Ia melirik langit-langit Jakarta yang sudah mulai gelap.
"Besok gue udah mulai penyelidikan,selesai tugas ini gue pasti akan cari lo sampai luar angkasa pun gue jabanin".
Tekad Ali sudah bulat.
Ali tak akan membiarkan cintanya hilang begitu saja,karena secara tidak langsung ia lah yang bersalah dengan keadaan ini.Malam yang dingin terlewati dengan rasa bimbang dalam diri Ali maupun Prilly.
****
Dua hari sudah,koper itu masih di tangan Prilly. Tidak ada tanda-tanda mencurigakan dari pihak mana pun.
Ia berencana hari ini pergi ke gedung tua tempat dimana ia menemukan kotak yang berisi ukiran gambar dirinya.
Prilly memasuki mobilnya. Yah,kini ia sudah memiliki mobil sendiri. Semua dapat ia beli,tapi tidak dengan tempat tinggal.

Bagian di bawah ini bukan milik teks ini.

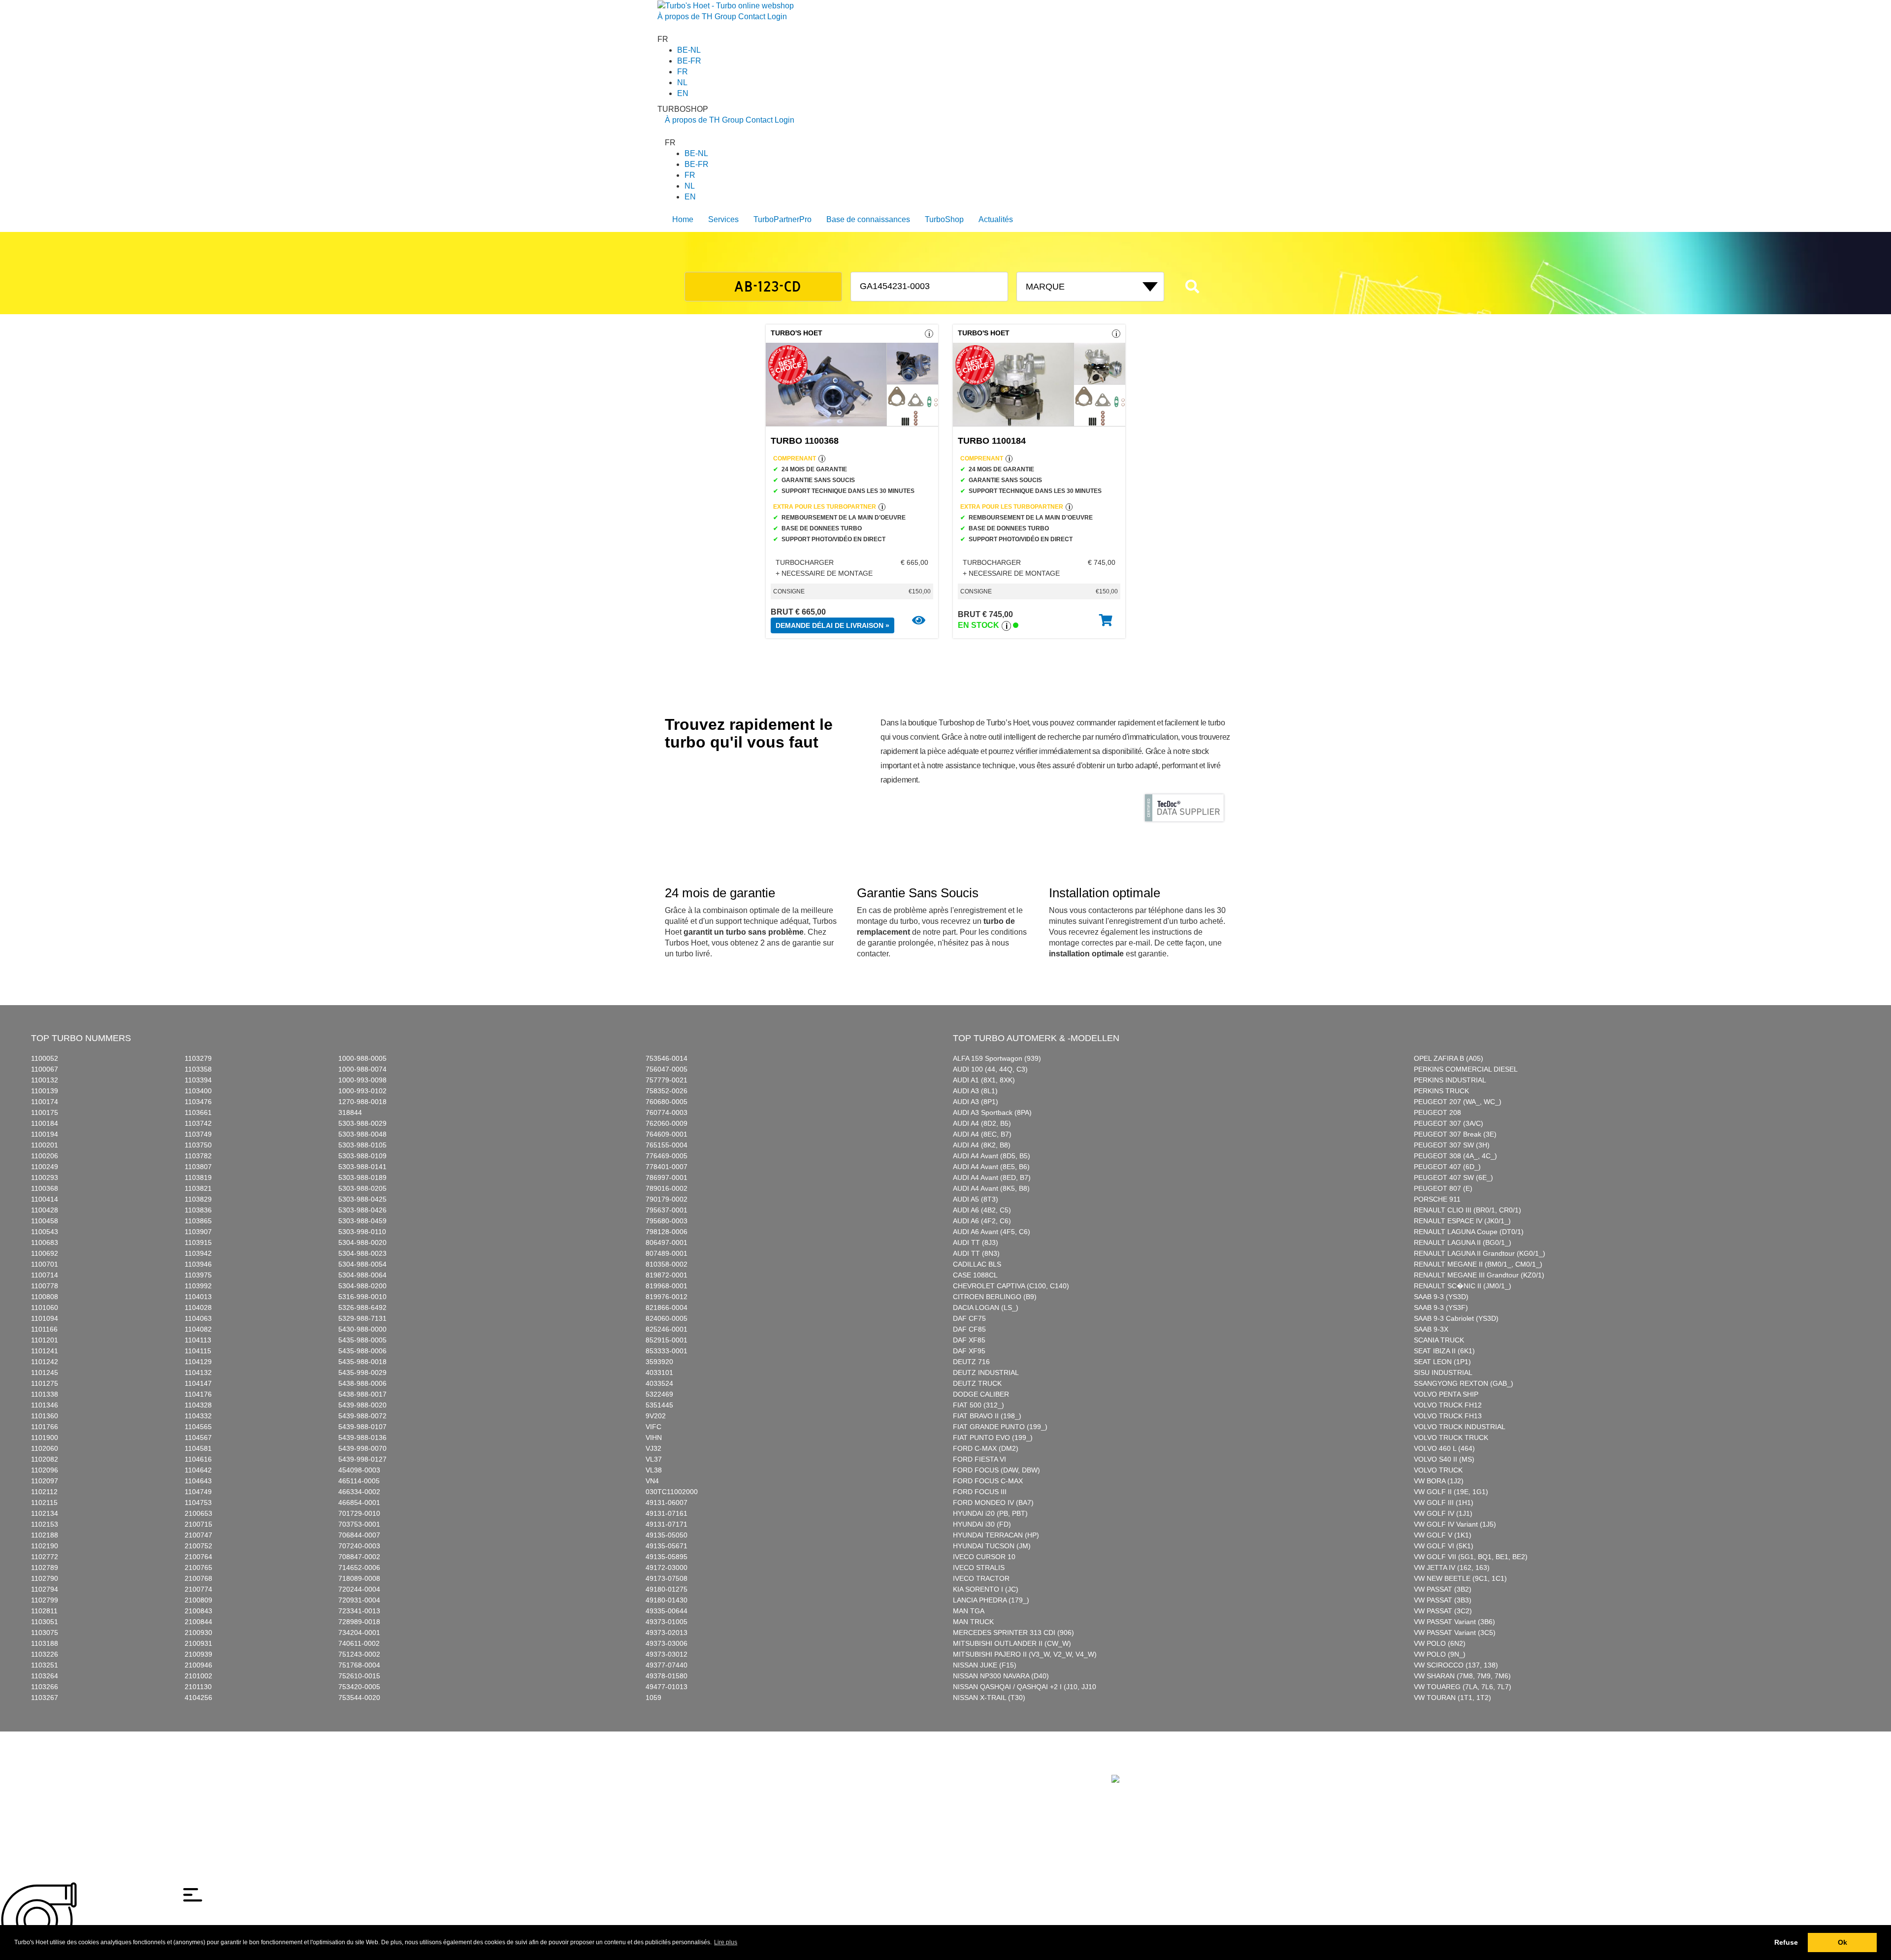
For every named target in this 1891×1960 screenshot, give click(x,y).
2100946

Karena jika terjadi sesuatu,ia bisa langsung meninggalkan rumah kontrakannya.
Prilly membawa mobil putih menyusuri jalanan Jakarta menuju gedung tua.
Kali ini ia membawa penerangan agar tidak terlalu gelap.
Tak butuh waktu lama,mobil Prilly sudah terparkir di depan gerbang gedung tua itu.
Ia membuka perlahan gerbangnya tapi tetap saja menimbulkan suara nyaring karena besi-besinya yang sudah berkarat.
Prilly melangkah perlahan menuju pintu utama gedung itu,tetap tidak terurus.
Pemandangan lima tahun lalu masih tetap terpampang.
Malah terlihat semakin banyak tumbuhan liar di setiap sudut dan kusam.
"Tapi gedung ini terlihat kokoh". Batinku seraya melangkahkan kaki memasuki gedung itu.
Mataku langsung terarah pada sebuah meja yang terbuat dari kayu jati. Sedikit rapuh tapi masih tampak kuat meja tersebut.
Kunyalakan penerangan untuk memudahkanku mencari sesuatu yang mungkin bisa membantu menghilangkan rasa penasaranku.
Kutarik laci yang tertempel di bagian bawah meja.
Terdapat selebaran kertas-kertas disana.
"Apa'an nih". Gumamku mengambil lembar demi lembar kertas itu.
Sepertinya surat-surat penting yang tersimpan rapi. Sedikit usang tapi tulisannya masih dapat di baca.
"Rizal Latuconsina? Nama belakangnya sama kaya gue? Kok bisa?". Rasa penasaran semakin menghantui diriku.
Aset-aset penting dalam laci ini tak dapat ku pahami.
"Kenapa gue jadi tambah pusing sih". Keluhku menyeka keringat yang mulai mengucur di tubuhku.
Kelelawar yang mulai terusik akan kehadiranku mulai berterbangan di atas kepalaku.
Kulirik setiap sudut ruangan yang tampak gelap."Ni tempat kenapa jadi tambah serem aja sih".
Pikiranku mulai membuat spekulasi yang tidak-tidak.Keringat dingin mulai membasahi tengkuk leherku.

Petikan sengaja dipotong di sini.